Despite an initially resilient response, the Reds have consequently paid the price in recent
weeks for their limited resources. All month, fans have been crying out for defensive
recruitment. However, as things stand, activity this transfer window looks unlikely.
One left field alternative embedded within their squad is Klopp’s very first Liverpool signing,
Marko Grujic. Currently at Porto on his fifth consecutive loan spell, time looks to be running out for the midfielder to revive a dwindling Anfield career. Nevertheless, transitioning from midfield to the back line could pave a way into Klopp’s plans. This would not only add depth to Liverpool’s depleted squad, but also allow Fabinho and Jordan Henderson to thrive in midfield - their natural role.
So, how easy would it be to bring this idea to fruition? Klopp has a knack for such adjustments; look only to the Reds’ current batch of players for prime examples. As a defensive midfielder, Grujic will have similar instincts and tendencies to a centre back.
Moreover, he is usually positioned on the left of a midfield two; easy to slot in beside right sided centre back, Matip.
The Serbian may not even feel drastically out of his positional depth. His conventionally deep-lying role is not too dissimilar to where Liverpool’s high backline sit. This would offer some much-needed familiarity and assurance to his transition.
On the other hand, Grujic has only eight Premier League appearances to his name.
Realistically, how prepared would he be for such intense and high tempo matches, week in
week out? Jerome Boateng, Gerard Pique and Winston Bogarde have all previously struggled to make an impression in England. If these ultimately successful centre backs could not manage it, why would Grujic? Not only would he be playing out of position, but he still has to prove that he can make the grade.

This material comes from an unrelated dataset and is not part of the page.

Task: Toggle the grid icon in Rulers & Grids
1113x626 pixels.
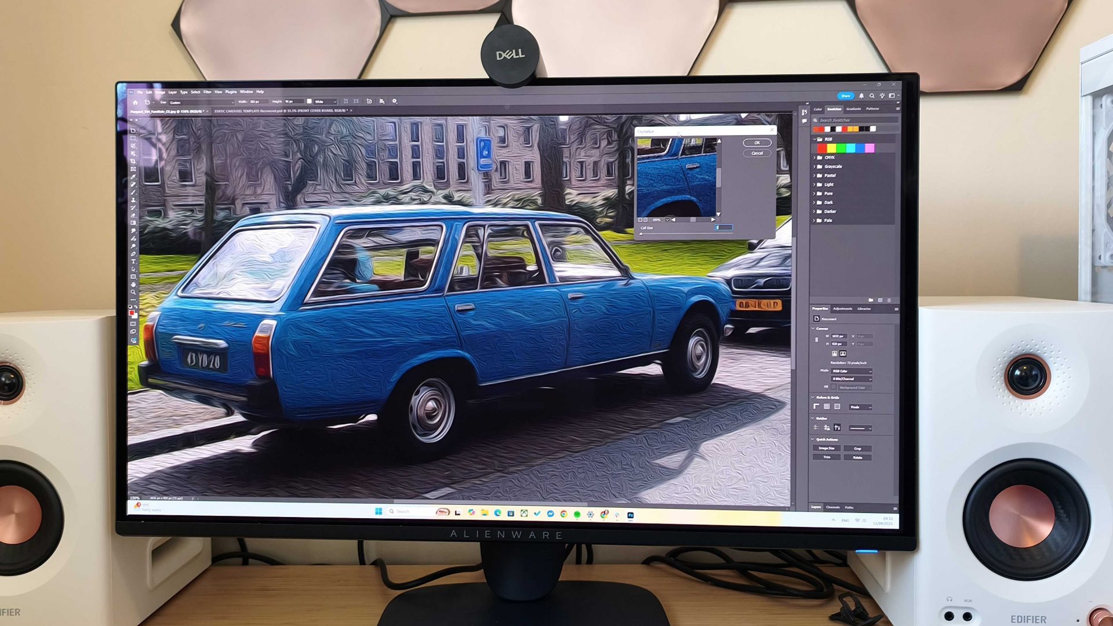Action: pyautogui.click(x=827, y=407)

On top of this, he has not had the best of starts to life in Portugal. Despite a handful of cup
appearances, Grujic has failed to nail a down a regular starting spot in the first team. Even if he was versatile enough to transition to centre back, have his confidence and form been shot by a lack of playing time?

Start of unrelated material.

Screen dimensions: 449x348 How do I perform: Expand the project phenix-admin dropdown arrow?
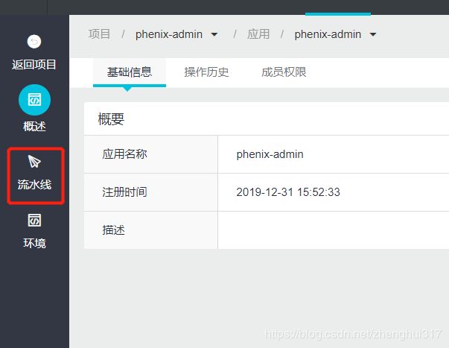click(x=214, y=35)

There is a reason why Klopp signed the Serbian back in 2016; deep down, he is a gifted player. “He is the best midfielder [Hertha] have had in the last twenty years” – Hertha BSC coach, Pal Dardai, in 2019. Still only 24, the best days of his career could yet be ahead of him. If he were to rediscover his accomplished form from those days in the German capital, we may finally see his true potential.
Ultimately, recalling Grujic from an unsuccessful loan spell and throwing him in at the deep end would be a massive risk for Klopp. However, what other options does he have?